ACTIVITY:
Only the lines below between the ones containing "This screenshot has height=578, width=1298." and "Given: Click 果南's avatar portrait", inclusive, are to be reproduced, each exactly as it stands.

──────────

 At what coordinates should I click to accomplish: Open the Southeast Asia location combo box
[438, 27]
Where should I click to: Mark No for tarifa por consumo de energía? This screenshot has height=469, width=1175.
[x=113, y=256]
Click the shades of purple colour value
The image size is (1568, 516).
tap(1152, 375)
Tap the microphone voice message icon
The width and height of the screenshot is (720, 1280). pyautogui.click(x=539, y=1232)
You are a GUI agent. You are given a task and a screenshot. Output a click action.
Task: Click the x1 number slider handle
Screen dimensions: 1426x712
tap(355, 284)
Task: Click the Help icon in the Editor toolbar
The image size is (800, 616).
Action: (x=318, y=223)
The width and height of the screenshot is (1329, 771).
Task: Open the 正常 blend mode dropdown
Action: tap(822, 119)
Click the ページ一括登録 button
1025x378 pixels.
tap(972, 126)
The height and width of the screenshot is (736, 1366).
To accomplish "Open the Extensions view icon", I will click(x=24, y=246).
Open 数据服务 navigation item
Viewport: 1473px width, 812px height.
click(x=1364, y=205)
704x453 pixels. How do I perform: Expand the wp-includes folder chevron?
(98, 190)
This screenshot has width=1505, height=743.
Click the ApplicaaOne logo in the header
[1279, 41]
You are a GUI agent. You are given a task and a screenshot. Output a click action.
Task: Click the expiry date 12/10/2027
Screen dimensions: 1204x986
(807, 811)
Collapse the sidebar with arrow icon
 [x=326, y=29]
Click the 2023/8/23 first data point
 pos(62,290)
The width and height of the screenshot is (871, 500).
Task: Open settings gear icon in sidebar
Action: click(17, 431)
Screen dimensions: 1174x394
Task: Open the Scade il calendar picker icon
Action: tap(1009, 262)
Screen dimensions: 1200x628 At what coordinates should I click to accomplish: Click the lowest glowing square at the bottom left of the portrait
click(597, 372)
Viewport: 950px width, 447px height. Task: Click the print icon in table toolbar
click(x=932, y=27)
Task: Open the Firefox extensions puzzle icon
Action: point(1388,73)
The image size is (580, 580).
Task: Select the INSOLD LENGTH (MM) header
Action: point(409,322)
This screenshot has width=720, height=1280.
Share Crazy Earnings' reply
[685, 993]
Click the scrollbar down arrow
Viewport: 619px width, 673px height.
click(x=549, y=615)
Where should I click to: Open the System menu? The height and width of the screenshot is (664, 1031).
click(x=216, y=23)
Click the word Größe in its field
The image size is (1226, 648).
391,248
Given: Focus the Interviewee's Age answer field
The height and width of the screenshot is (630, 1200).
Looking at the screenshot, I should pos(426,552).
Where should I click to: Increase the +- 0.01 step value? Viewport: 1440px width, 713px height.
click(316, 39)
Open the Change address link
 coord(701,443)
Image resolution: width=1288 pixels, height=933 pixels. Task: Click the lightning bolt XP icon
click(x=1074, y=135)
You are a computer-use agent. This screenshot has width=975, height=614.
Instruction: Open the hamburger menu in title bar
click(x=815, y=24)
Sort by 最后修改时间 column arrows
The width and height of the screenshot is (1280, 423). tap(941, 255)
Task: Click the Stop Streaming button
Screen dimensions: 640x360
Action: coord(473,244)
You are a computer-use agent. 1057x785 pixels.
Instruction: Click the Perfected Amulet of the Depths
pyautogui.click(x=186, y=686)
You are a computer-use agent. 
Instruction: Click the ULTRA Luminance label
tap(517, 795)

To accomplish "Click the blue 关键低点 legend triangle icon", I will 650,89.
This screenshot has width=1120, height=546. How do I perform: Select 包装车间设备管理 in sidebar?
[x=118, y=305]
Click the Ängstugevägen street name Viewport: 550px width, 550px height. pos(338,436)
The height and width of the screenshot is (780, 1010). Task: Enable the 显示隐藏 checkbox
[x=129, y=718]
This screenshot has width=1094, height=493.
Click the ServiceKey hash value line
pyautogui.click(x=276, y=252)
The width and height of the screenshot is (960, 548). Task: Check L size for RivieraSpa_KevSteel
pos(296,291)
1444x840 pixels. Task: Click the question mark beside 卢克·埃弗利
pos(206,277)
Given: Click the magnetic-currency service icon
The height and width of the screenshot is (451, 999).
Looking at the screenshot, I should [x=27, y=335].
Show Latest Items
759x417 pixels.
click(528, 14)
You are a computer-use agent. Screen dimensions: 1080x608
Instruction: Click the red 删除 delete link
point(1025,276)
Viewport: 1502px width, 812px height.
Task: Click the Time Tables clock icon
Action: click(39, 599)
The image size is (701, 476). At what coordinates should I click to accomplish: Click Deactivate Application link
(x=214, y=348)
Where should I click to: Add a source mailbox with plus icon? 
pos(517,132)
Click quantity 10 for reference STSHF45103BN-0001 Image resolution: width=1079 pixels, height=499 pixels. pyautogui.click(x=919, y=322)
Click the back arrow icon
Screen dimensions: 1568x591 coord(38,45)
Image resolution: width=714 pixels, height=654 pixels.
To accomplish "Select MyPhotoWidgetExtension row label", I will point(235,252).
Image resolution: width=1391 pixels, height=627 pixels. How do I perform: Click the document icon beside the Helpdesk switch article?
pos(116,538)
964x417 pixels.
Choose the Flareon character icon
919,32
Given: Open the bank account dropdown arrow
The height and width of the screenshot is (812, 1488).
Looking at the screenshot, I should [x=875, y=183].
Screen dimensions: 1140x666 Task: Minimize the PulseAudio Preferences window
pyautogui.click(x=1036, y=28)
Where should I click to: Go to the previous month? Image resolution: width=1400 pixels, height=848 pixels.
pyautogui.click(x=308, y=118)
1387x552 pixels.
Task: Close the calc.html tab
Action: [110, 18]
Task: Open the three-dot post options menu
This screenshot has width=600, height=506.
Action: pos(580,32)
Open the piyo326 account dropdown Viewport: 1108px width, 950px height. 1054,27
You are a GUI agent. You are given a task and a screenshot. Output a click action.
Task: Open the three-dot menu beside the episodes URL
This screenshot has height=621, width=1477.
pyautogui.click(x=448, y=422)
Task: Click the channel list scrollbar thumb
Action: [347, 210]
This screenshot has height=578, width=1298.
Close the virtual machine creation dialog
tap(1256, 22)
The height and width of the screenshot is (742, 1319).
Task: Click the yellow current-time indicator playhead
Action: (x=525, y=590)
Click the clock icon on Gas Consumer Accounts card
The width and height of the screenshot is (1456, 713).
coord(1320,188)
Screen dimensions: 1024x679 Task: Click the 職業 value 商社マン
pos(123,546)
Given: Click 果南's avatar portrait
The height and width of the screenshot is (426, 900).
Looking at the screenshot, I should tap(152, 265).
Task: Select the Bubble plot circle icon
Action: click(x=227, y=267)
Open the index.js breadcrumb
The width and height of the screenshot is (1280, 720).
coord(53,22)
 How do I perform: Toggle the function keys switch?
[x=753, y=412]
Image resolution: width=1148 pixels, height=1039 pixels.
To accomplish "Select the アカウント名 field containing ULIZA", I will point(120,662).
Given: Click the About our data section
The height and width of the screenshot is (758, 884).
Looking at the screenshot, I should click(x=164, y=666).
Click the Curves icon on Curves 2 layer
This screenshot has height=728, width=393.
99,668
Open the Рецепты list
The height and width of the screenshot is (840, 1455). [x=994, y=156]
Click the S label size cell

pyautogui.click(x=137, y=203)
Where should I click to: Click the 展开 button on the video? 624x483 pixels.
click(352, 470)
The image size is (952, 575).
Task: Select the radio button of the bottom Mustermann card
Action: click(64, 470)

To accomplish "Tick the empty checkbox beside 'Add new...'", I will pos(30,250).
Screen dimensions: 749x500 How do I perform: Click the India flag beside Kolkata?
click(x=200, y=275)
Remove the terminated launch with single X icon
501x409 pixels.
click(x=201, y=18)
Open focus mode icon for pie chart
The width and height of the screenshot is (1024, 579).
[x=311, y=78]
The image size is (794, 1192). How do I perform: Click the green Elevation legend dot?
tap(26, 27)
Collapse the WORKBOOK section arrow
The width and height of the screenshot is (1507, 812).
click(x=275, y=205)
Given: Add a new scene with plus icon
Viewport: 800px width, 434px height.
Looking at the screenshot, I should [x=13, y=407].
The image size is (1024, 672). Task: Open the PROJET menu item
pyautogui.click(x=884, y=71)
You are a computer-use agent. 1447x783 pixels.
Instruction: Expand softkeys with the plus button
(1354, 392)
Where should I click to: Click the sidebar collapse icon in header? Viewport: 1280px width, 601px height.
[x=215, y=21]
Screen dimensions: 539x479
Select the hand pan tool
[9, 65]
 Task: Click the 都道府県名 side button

──────────

TASK ANSWER:
This screenshot has height=578, width=1298.
Close the virtual machine creation dialog
tap(1256, 22)
The height and width of the screenshot is (742, 1319).
Task: Click the yellow current-time indicator playhead
Action: (x=525, y=590)
Click the clock icon on Gas Consumer Accounts card
The width and height of the screenshot is (1456, 713).
coord(1320,188)
Screen dimensions: 1024x679 Task: Click the 職業 value 商社マン
pos(123,546)
Given: Click 果南's avatar portrait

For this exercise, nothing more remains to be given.